Astute observers have noticed our social media posts about the Conspire Dinner Party variant. With much of the design and playtesting under our belt, we want to publically share our methodology. Follow along, dear conspirators, so you may go forth and host your own conspiracy-themed parties.
The Dinner Party’s basic idea is taking the rapid plot and character development found in Conspire and stretching it out over an evening. Here, we want players to have more developed characters and more complex interpersonal relations. People have more opportunities to talk and plot before committing to a course of action. There is more poking and prodding about goals. As a side effect, this is accompanied by more questions about the character’s life and the surrounding world.
To actualize this shift, players need to feel that success is not something to be quickly pounced upon. Merely extending the timeframe gives people this impression. In practice, players use most of the allotted time. The Dinner Party variant also gives players new goals mid-game. This adds another challenge, as well as another bargaining chip others can exploit. Finally, Influence Tokens (the tools to create truths mid-game) are meted out with the dinner courses. Players cannot quickly exhaust their influence and, thus, are less encouraged to shape the world before their competitors. Everything leads to more late-game power and a need to exploit that power.
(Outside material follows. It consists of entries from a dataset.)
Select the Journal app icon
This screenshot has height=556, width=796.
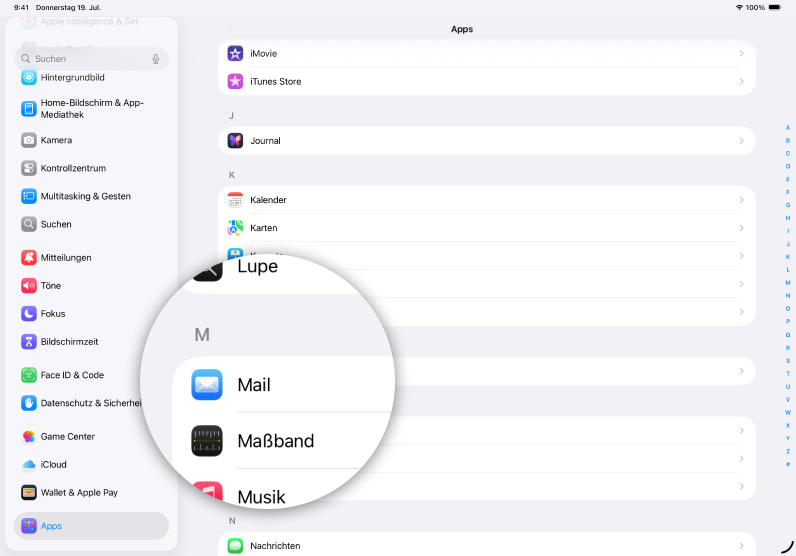pos(235,141)
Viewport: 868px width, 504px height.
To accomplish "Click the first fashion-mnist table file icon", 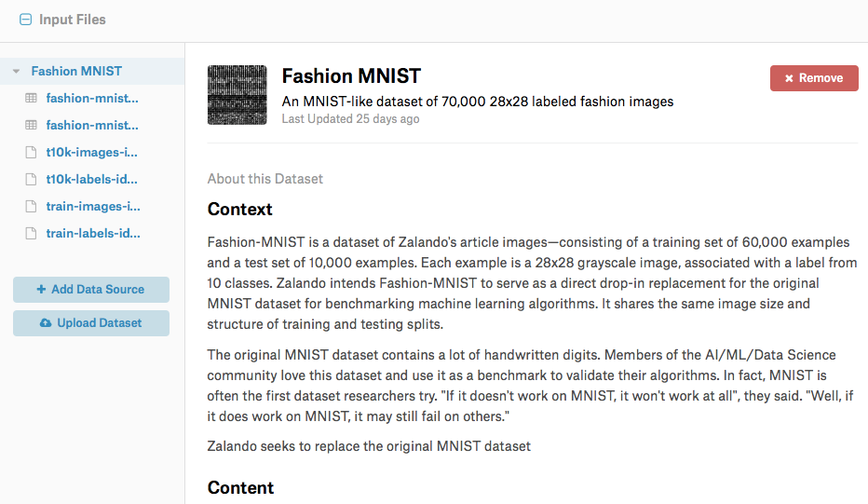I will click(x=31, y=99).
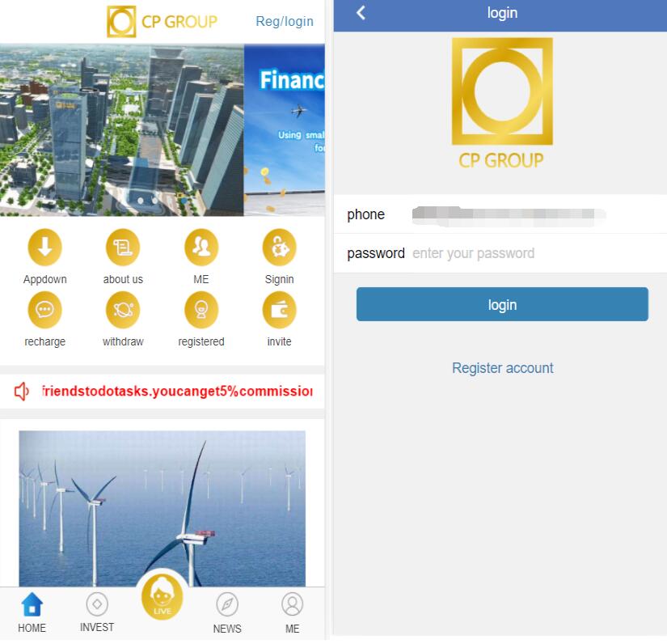The width and height of the screenshot is (667, 644).
Task: Open the Register account link
Action: 502,368

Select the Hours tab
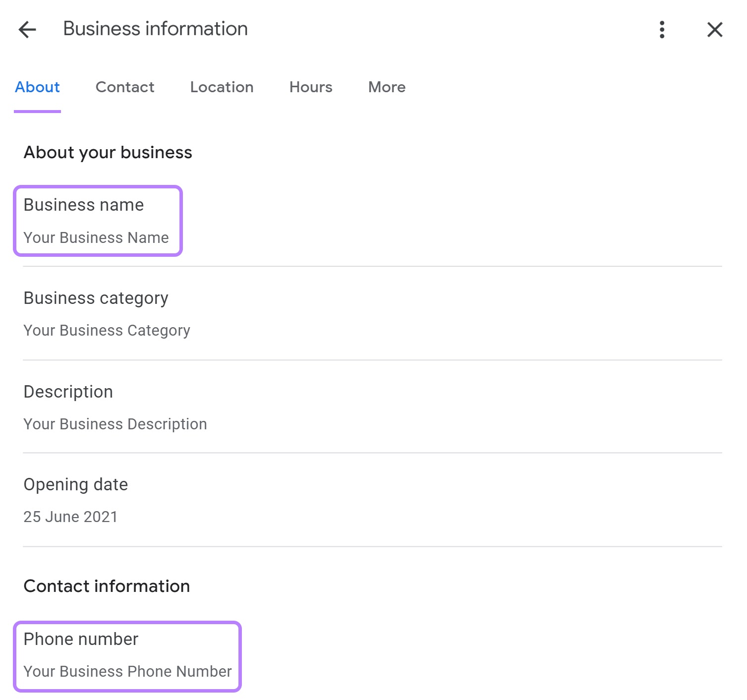310,87
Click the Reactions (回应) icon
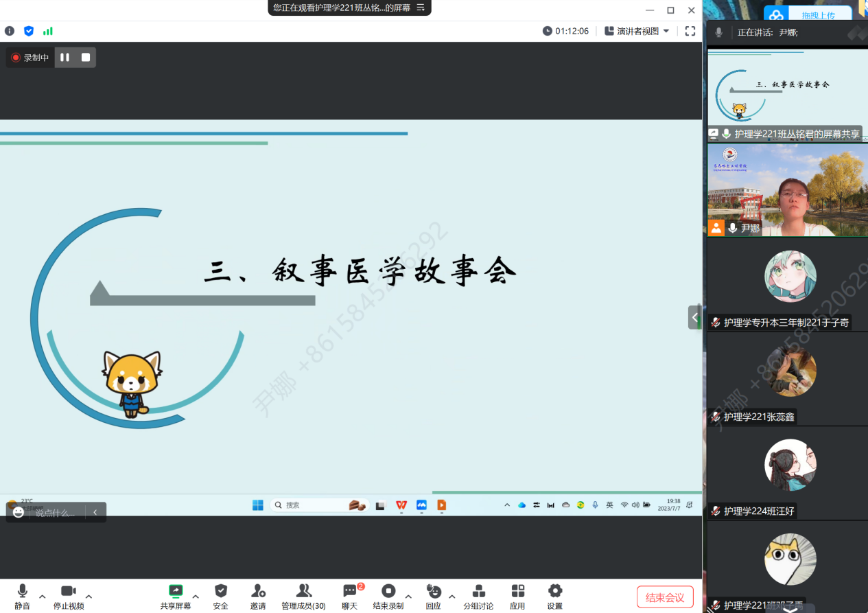Viewport: 868px width, 613px height. [x=433, y=592]
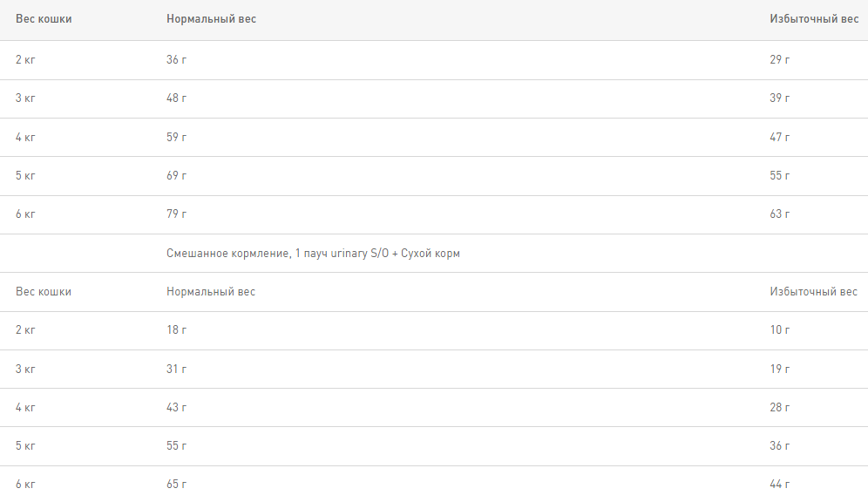Screen dimensions: 868x502
Task: Select the '18 г' mixed feeding value
Action: tap(177, 330)
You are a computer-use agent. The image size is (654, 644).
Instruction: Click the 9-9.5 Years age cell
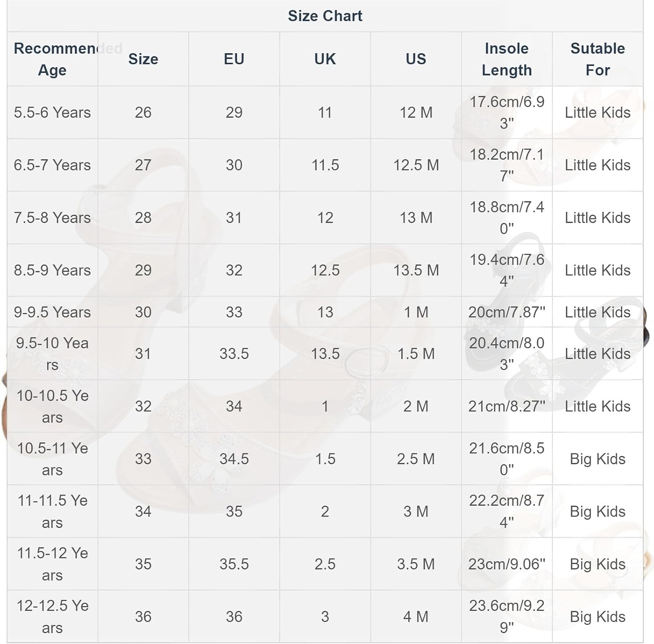point(52,312)
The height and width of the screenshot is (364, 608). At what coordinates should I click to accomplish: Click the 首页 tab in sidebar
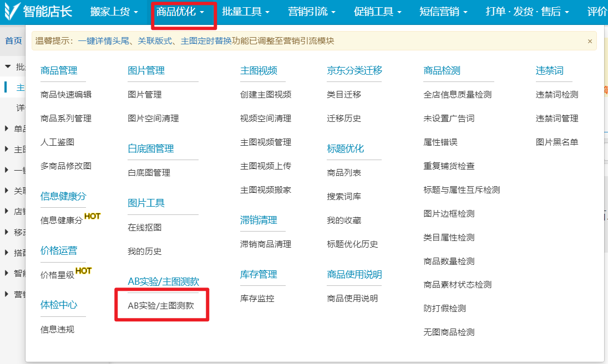click(x=13, y=40)
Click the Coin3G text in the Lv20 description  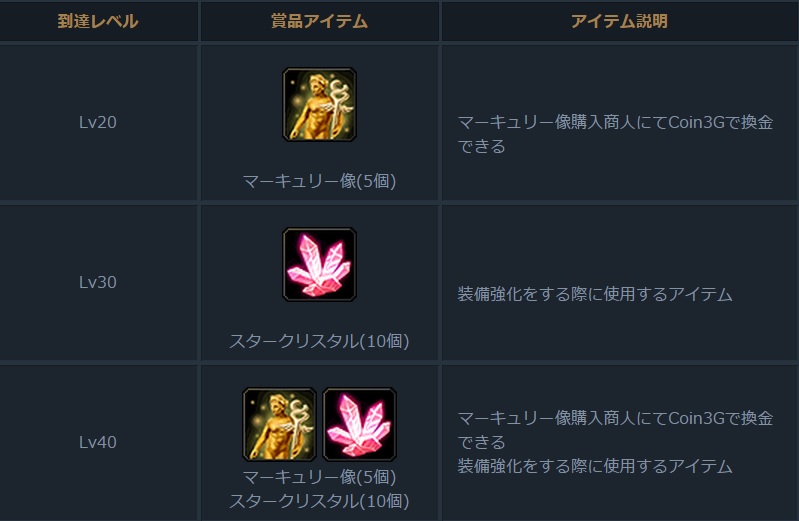pos(696,123)
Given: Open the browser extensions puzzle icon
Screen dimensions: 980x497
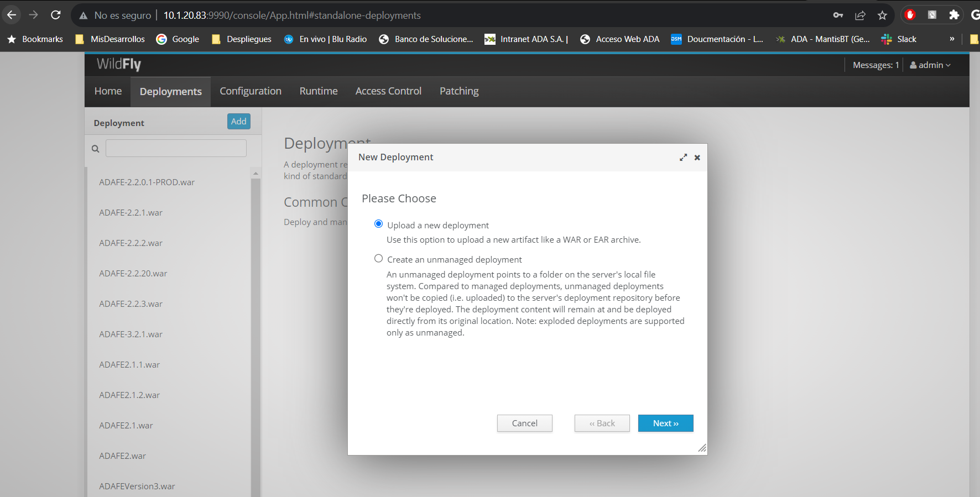Looking at the screenshot, I should click(953, 15).
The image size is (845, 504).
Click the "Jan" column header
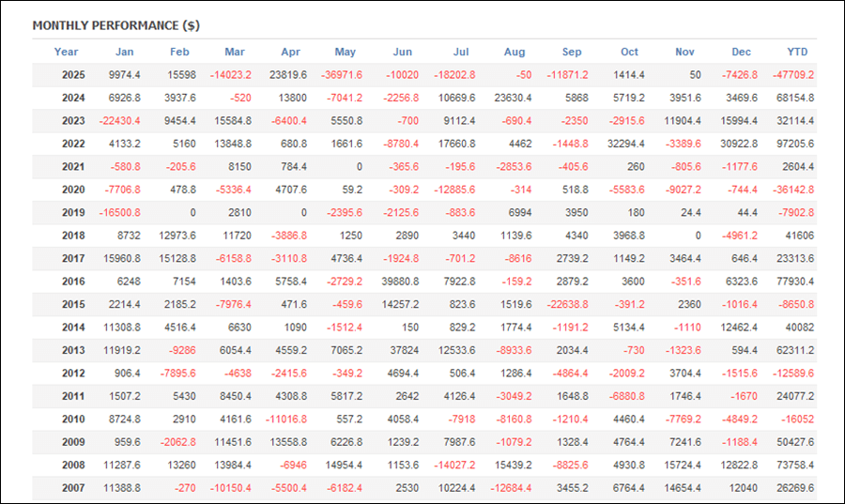[x=124, y=53]
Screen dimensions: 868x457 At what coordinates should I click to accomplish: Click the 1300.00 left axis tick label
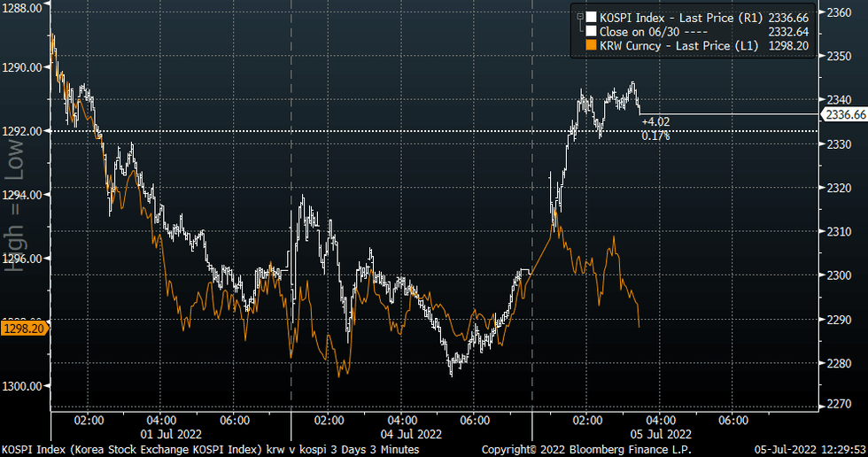coord(25,386)
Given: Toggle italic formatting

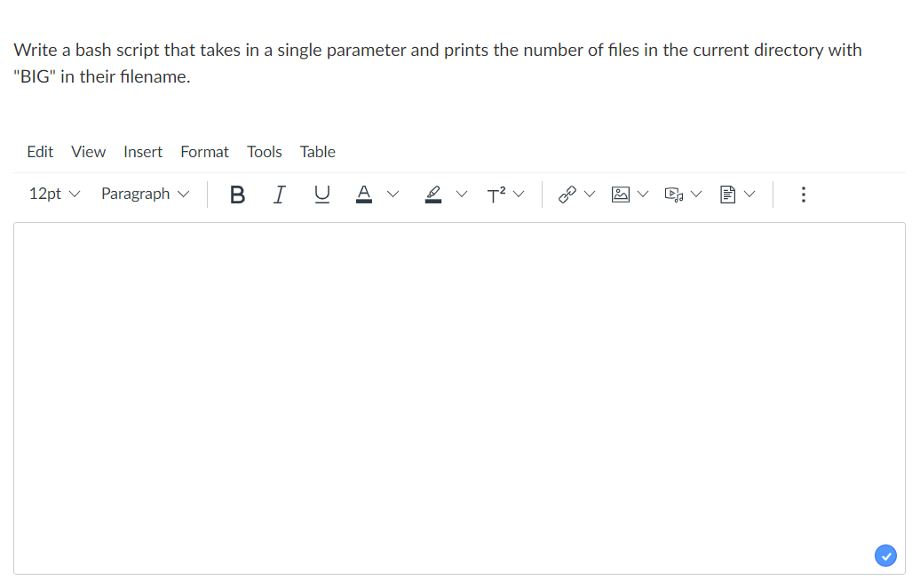Looking at the screenshot, I should (x=279, y=194).
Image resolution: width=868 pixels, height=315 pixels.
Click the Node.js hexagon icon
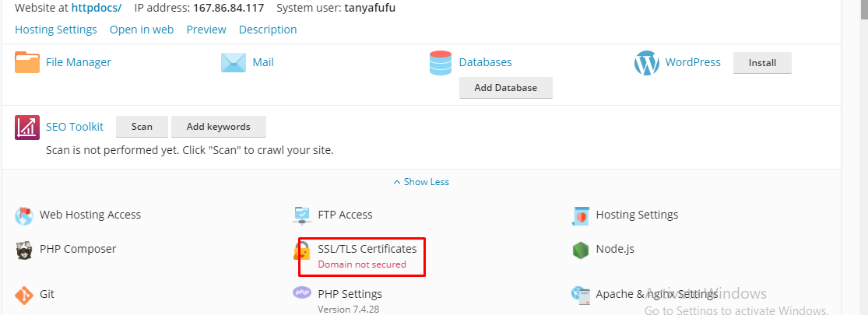pos(580,250)
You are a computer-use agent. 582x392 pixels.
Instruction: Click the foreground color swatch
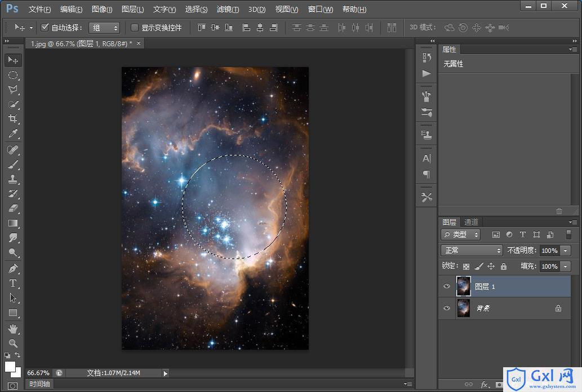point(10,367)
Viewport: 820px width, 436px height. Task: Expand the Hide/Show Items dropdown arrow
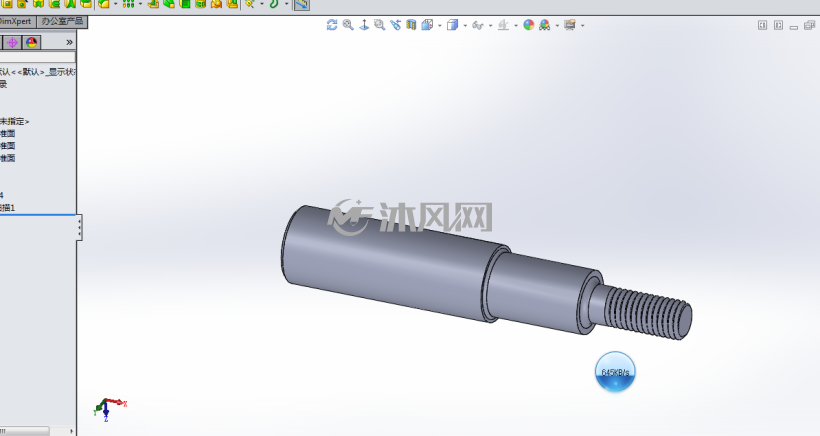490,25
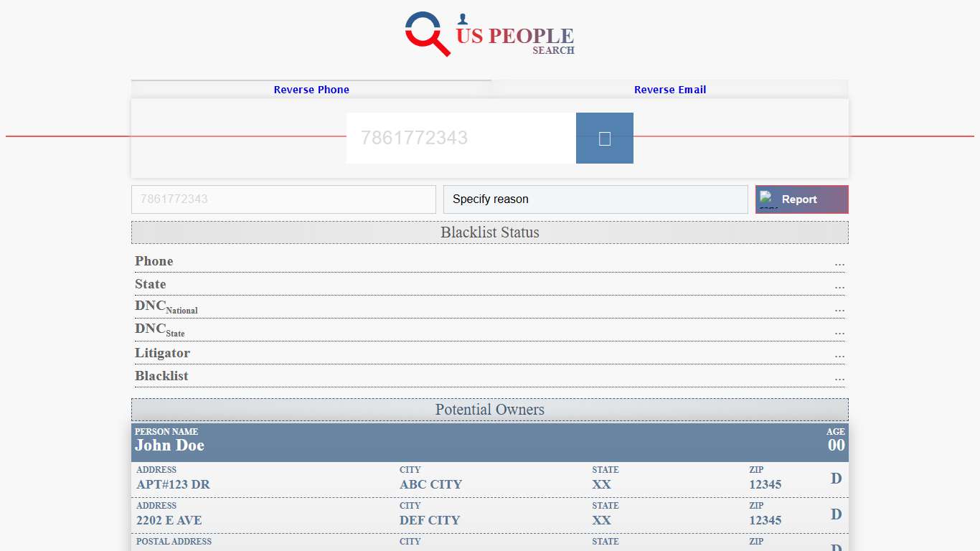This screenshot has height=551, width=980.
Task: Expand the DNC National row details
Action: pos(839,310)
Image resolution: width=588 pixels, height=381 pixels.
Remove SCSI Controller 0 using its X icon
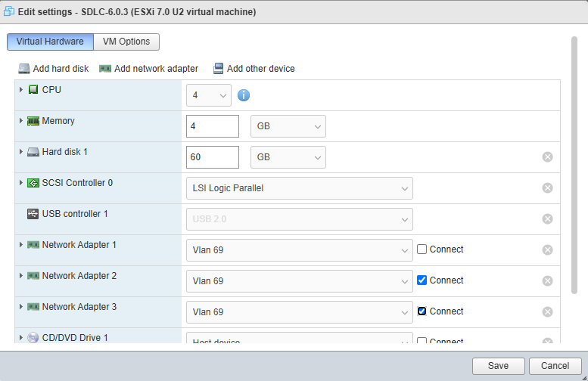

Furthering this shift from the immediate to the end are Bribery Tokens and the toasts. Every player begins with two Bribery Tokens. The two players with the most at the end get points (just like when they achieve goals). Players can spend and trade these tokens at will. Their only mechanical value, aside from the point bonus, is to tweak the end-game toasts. At the end of the game, each player gives an in-character toast. This toast touches upon one small topic and dictates that topic’s future. Bribery Tokens are spent to either extend your own toast or pile on to someone else’s. Since these toasts canonically define the story’s conclusion, altering them is a powerful tool.
Normal Conspire is about snap decisions, shocking reveals, and an unpredictable universe. It is intense, quick, and immediately rewarding. You finish and game and begin a new world to either prolong your success or redeem your failures. The Dinner Party is about methodical planning, constant backroom dealings, and deep character relations. It is a weightier play experience with more story as the payoff. The base experience is the one we want from Conspire. It is something you can play a game or two of every game night and have a different game each time. The Dinner Party is a surprisingly fun twist. It is an event worth planning and organizing. It is a special treat for Conspire enthusiasts to periodically luxuriate in.